- **EXTRACT TO READ**:
Обсуждение: unexpected result for wastedbytes query after vacuum full

Поиск
Список
Период
Сортировка

unexpected result for wastedbytes query after vacuum full

От
Mike Schanne
Дата:

Hi all,

 

This question is somewhat related to my previous question:

https://www.postgresql.org/message-id/0871fcf35ceb4caa8a2204ca9c38e330%40USEPRDEX1.corp.kns.com

 

I was attempting to measure the benefit of doing a VACUUM FULL on my database.  I was using the query found here:

 

https://wiki.postgresql.org/wiki/Show_database_bloat

 

However, I got an unexpected result in that the “wastedbytes” value actually increased for some tables after doing the vacuum.

- **EXERCISE INSTRUCTIONS**: From the mailing-list post about wastedbytes after VACUUM FULL, reproduce word for word the part that opens with the words containing "I was attempting" and closes with "doing the vacuum.". The material that comes next has no role here.

- **SOURCE MATERIAL**:
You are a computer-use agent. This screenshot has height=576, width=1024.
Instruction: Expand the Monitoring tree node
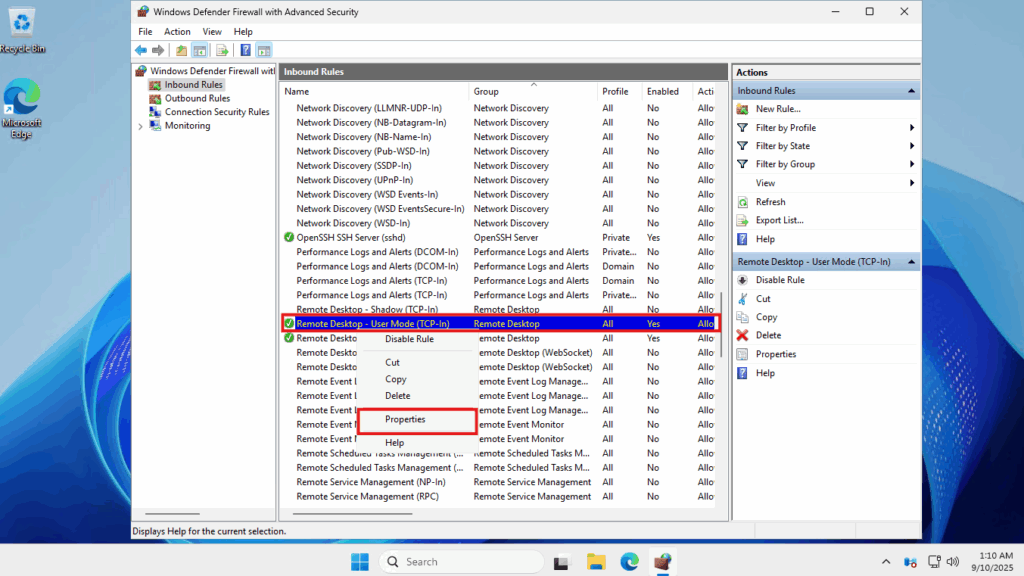click(140, 126)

- **ANSWER IN FULL**:
I was attempting to measure the benefit of doing a VACUUM FULL on my database.  I was using the query found here:

 

https://wiki.postgresql.org/wiki/Show_database_bloat

 

However, I got an unexpected result in that the “wastedbytes” value actually increased for some tables after doing the vacuum.